Back in the Plaguelands once more, he lie in the Argent Dawn's makeshift infirmary with a bandaged shoulder, cursing his own name for allowing her to escape.
"Lord Theron," The night elf who tended him spoke with carefully concealed venom. "There is someone who wishes to speak with you." And he left the room, as if Lor'themar had little choice in the matter. He closed his eyes, listening to the sound of carefully placed steps. The blood elf guards that stood at the entrance moved away.
He opened them again to the sight of those familiar dark eyes looking back at him. He did not know whether to welcome them or be repulsed.
"How is your shoulder?" Rhys the Insane inquired. He noticed that her forearm was bandaged and bloodied. Lor'themar wondered if he had been the cause of it.
"It is mending." He said. "Why are you here?"
"May I sit?"
"Of course." He spoke with a prescribed formality.
She sat on the old wooden chair beside his bed. "I owe you an apology of sorts. I should not have struck you."
"We are enemies, Rhys."
"But you did save my life once," She said, unfazed. "This presents an interesting problem. Among my people, this is a very serious debt, one that cannot be repaid."
"I've come to explain my actions to you." She said finally. "The man you would have killed,"
"Yes." Lor'themar remembered that Dwarf, the source of his wound.
"He is my brother. For your wound, I also must apologize – he does not know of the debt I owe you." Her face was like a mask that was impossible to read. She stood to leave, having said all she had meant to.
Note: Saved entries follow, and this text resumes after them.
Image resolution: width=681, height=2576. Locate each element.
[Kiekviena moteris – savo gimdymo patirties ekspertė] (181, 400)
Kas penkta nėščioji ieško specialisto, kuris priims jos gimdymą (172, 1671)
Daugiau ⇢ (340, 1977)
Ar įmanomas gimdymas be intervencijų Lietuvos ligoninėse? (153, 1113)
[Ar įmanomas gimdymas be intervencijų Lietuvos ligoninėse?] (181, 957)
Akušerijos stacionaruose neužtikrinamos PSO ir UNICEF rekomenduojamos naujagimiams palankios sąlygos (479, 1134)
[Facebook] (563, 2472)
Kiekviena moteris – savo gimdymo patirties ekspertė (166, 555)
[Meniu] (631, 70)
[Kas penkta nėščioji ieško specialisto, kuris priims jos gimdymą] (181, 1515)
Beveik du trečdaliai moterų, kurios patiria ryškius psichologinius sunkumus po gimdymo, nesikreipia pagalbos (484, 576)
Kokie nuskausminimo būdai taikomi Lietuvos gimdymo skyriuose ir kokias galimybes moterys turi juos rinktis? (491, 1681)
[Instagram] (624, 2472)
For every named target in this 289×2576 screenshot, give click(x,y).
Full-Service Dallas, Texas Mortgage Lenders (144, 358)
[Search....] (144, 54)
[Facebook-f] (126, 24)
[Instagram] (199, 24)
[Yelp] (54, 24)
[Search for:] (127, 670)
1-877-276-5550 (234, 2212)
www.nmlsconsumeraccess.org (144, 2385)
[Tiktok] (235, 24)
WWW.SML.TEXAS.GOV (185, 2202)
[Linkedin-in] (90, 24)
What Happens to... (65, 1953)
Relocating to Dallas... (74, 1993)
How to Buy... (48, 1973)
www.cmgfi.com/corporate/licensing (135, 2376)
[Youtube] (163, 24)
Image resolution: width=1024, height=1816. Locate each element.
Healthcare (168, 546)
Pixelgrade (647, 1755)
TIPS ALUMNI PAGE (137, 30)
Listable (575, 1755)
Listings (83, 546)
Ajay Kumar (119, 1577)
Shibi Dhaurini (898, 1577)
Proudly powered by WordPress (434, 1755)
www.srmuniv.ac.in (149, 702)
"Why do they call you the Insane?" He inquired. She stopped and turned around again.
"Because I am insane."
And she vanished.
(7.)
Lor'themar Theron, blind in one eye, dreamed that he was far away from the ravaged plague lands of Lodaeron, far from Silvermoon, on a chalk-white shore of a place he had never been. Or perhaps he had, but it was so very long ago and he could no longer remember.
A single sound, a wailing note, like that of a violin, rang out in the air thick with fog, and he walked down the beach, down into nothingness.
He found Rhys there, standing against the grey waves. Another step forward and she would vanish, swallowed by that ocean for ever.
Salt.
Salt tears, transparent and grey, like the sea.
Should I speak?, he wondered. The fog surrounded them, pushing him closer to the strange girl that stood waiting on the shore.
She regarded him with a curious look in her eyes, somewhere between the world of the real and the imaginary. He wondered what it meant.